MUTUAL ASSURED DEPENDENCE

Although the international community must continue to make clear to both the north and the south that resorting to violence or attacking civilians is unacceptable, its efforts to encourage a resolution of the impasse in Sudan will not be decisive: both sides know their own interests well and are skilled at negotiations. The southern Sudanese we spoke to dismissed as ineffectual the threat of applying new economic sanctions against the north if it does not cooperate. They believe that Khartoum, regardless of who is in charge, will be deterred from aggression only by military force, either by the SPLA or by the U.S. Air Force. Inducements on the part of the Obama administration to encourage the north to compromise -- for example, removing Sudan from the list of states sponsoring terrorism, normalizing diplomatic relations, lifting economic sanctions -- would provide ammunition to Bashir against critics of the Comprehensive Peace Agreement. But because theBashir government is fighting for its survival, any outside pressure short of military force is unlikely to change its fundamental calculations.
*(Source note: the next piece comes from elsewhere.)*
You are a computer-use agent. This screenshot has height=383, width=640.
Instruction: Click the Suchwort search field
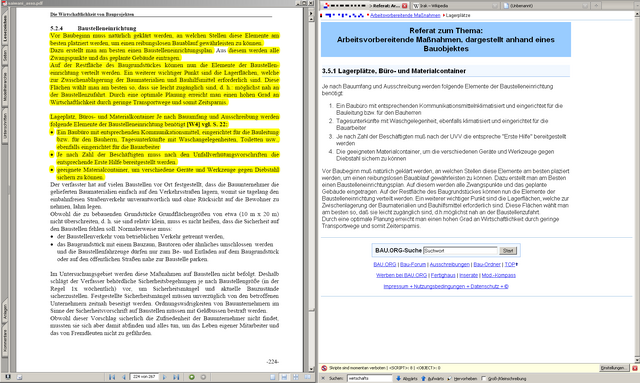(460, 250)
For all their differences, the north and the south will remain dependent on each other after the referendum, if only because both need oil revenues. And so one way to avert violence might be to encourage the two sides to cooperate in the name of their economic codependence. The vast majority of Sudan's oil reserves may be in the south, but most of the infrastructure necessary to export that oil -- pipelines and a port -- are in the north. Thus, without cooperation between the north and the south, oil revenues could quickly dry up for both. Any new pipeline running from the south through either Ethiopia or Kenya is a decade and billions of dollars away. Meanwhile, some energy experts predict that Sudan's oil production may peak and then decline over the next decade. (The government in Juba, 98 percent of whose revenue comes from oil, is now racing to get international mining companies into the south to explore its mineral resources and thus help the government diversify its sources of revenue.) If oil revenues precipitously decline because of a war or a political crisis between the north and the south, Khartoum and Juba would have to lay off their huge public-sector work forces, which would destabilize both governments over time. And thanks to corruption, the elites in both capitals have personally profited from the oil revenues. In other words, maintaining oil revenues is in the interests of many parties -- and thus a powerful incentive to find a peaceful way out of the current impasse.

Given these stakes, the Sudanese, in both the north and the south, might very well manage on their own and do once more what they have done over the past six years: pull back from the brink of catastrophe, averting the worst violence, and patch together an inadequate but functional compromise that protects both parties' interests. Considering the circumstances today, Sudan could do a lot worse.